This is the first time I can remember where i've been able to truley go all out on something:
I bought a 3d printer. BUT, this time I didn't do my normal thing - buying the cheap and/or DIY version and building it myself, probably also trying to mod it on the way. THIS time I bought a prebuilt printer!
3D printers are maddening, like normal paper printers but with a middle finger jammed in your eye, or at least they were when i was in college 10 years ago! I tried going the cheap route then, building a kit, and it just ruined printing for me for a full decade. Horrible instructions, no support, and printers just in general didn't have all the QOL features of modern printers. All that means that it was a struggle just to assemble the thing properly, then things like manual bed levelling, extruder setup, all this crap made for a terrible waste of my free time betwern classes.

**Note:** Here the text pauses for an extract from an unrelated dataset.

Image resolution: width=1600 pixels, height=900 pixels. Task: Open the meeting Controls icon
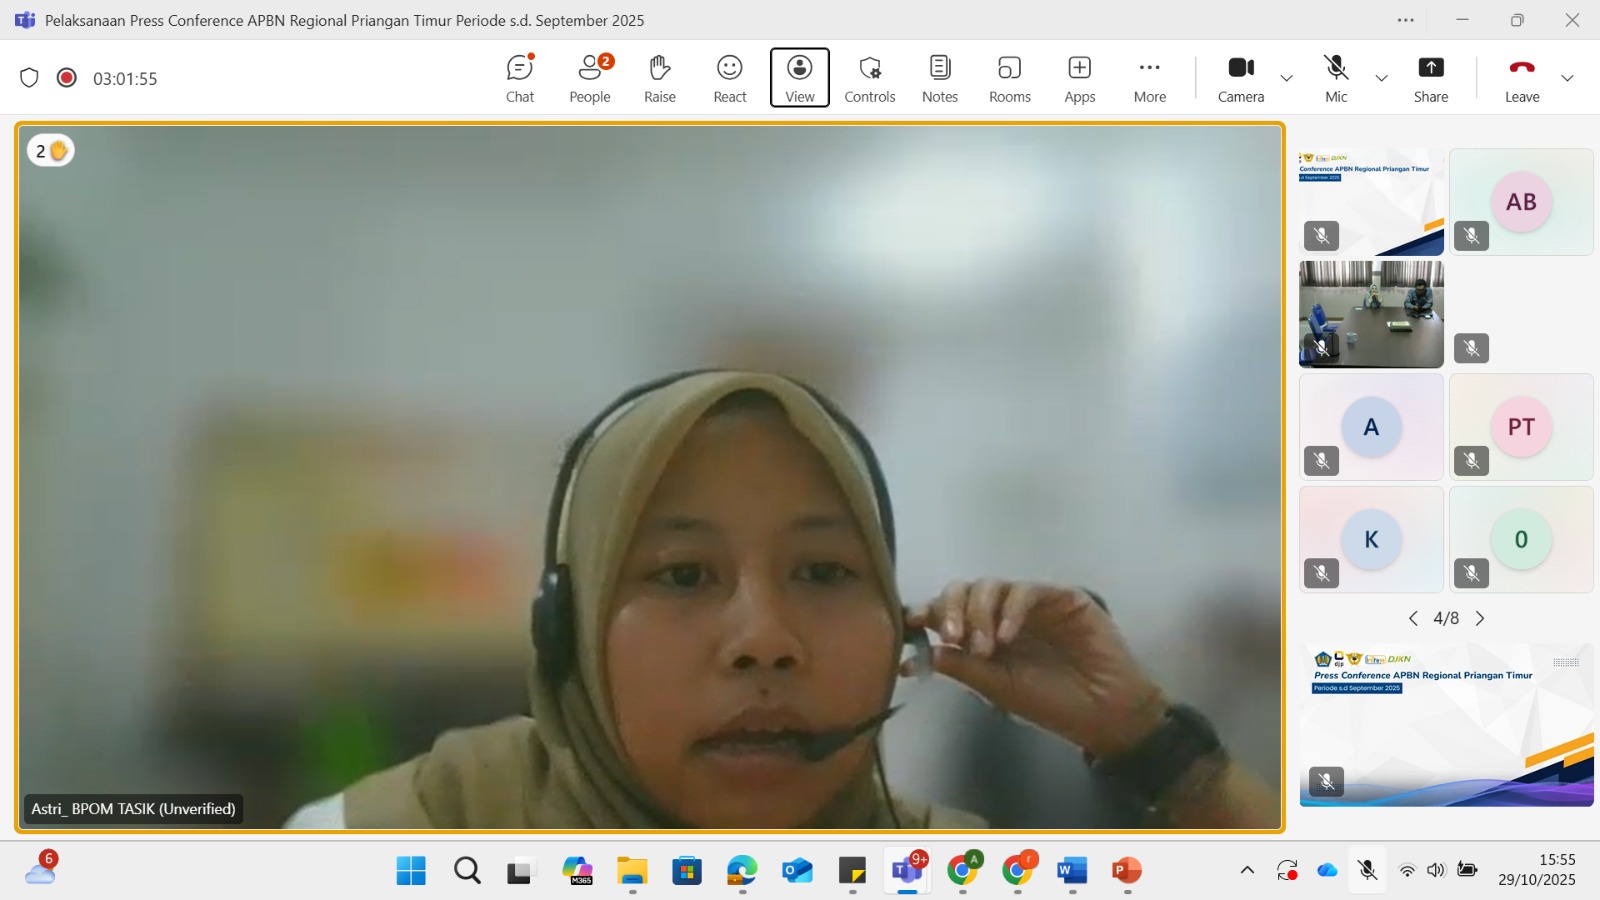click(x=869, y=78)
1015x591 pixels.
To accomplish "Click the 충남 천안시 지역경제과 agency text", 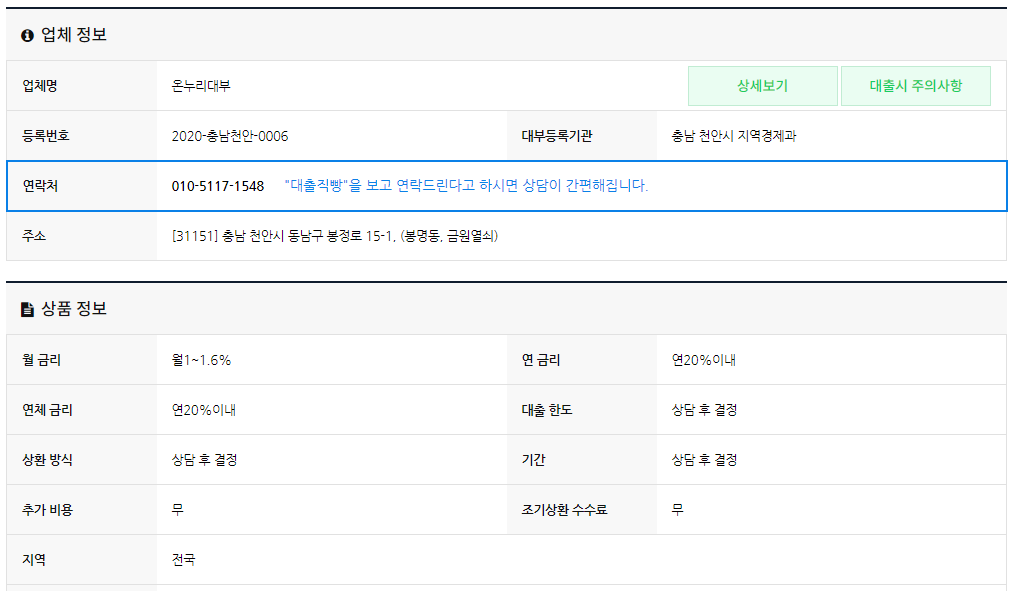I will click(x=733, y=136).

Now, 10 years later, I wanted to have a printer, NOT as a hobby (I've already got plenty of those), but as a tool, a way to make silly little parts I cook up in my head, and tools should JUST WORK! And I finally have a few extra bucks to spare on a nice tool.
So, I bought a fully assembled Prusa Core One printer! Printing with this is like a whole other universe compared to my college days! The manufacturer has a beautiful slicer (with linux support!) and the printer has all the built in features that I want, in particular LOCAL NETWORK ONLY online monitoring!
The reason I chose Prusa over Bamboo Labs is because of this; Bamboo printers have to go through their online servers to do anything remotely to their printers, and the enshittification of everything guarentees that they will either paywall it or shut it down in the future. Figured I would get ahead of that and get a printer from a company that is hacker-friendly, with fully featured offline functionality. To prove my point, I have not set up this printer online at all, just connected to my wifi, which lets me access the print status web page directly, no internet! I can also upload new print files via that page, and start prints from it, very fully featured all things considered!
That said, I do have a camera on the way, because the only way I have to monitor the print visually right now is a crappy old security "camera" that I have to refresh a webpage constantly to get individual frames, and they look like ass:
The camera is a pretty new accessory from Prusa, and currently requires linking it to a free app to use, but Prusa has a feature roadmap including LAN direct live view, so the second that drops I'm enabling that for sure! Hopefully I can factory reset the camera and re-do the serup without an online account - local only is the way to go!
exhaust filter (some filaments have nasty by-products)
multi-filament unit (not installed yet, I'm waiting for a few more parts to show up)
sealed containers and dessicant for filament storage (some filaments absorb water, which makes them difficult to print with).
Hardened nozzle (for filaments with metal/carbon fiber fill)
taped some filter material over the air intake, to keep dust out
Right now I'm manually changing filaments until all the parts show up. Unfortunately I could not buy the printer with the filament changer pre-installed (at least, I didn't see the option). Thankfully, Prusa posts very detailed guides (with pictures!) on how to do regular maintenance and upgrades to their printers. So far, all the work I've done has been realtively easy and straightforward!
Only issue I have run into so far is a partially clogged nozzle after printing a few parts with PETG, the filament extrusion slowed to a trickle and left whisps of filament on the bed rather than actual layers. Took me a couple of tries to get it unclogged, but I think I got it! I'll know if I didn't, since parts won't print right until I do!
So excited to have what I really wanted for once - A printer I can just hit "go" on and get a part a few hours later, without yanking my hair out on the way! The future is now!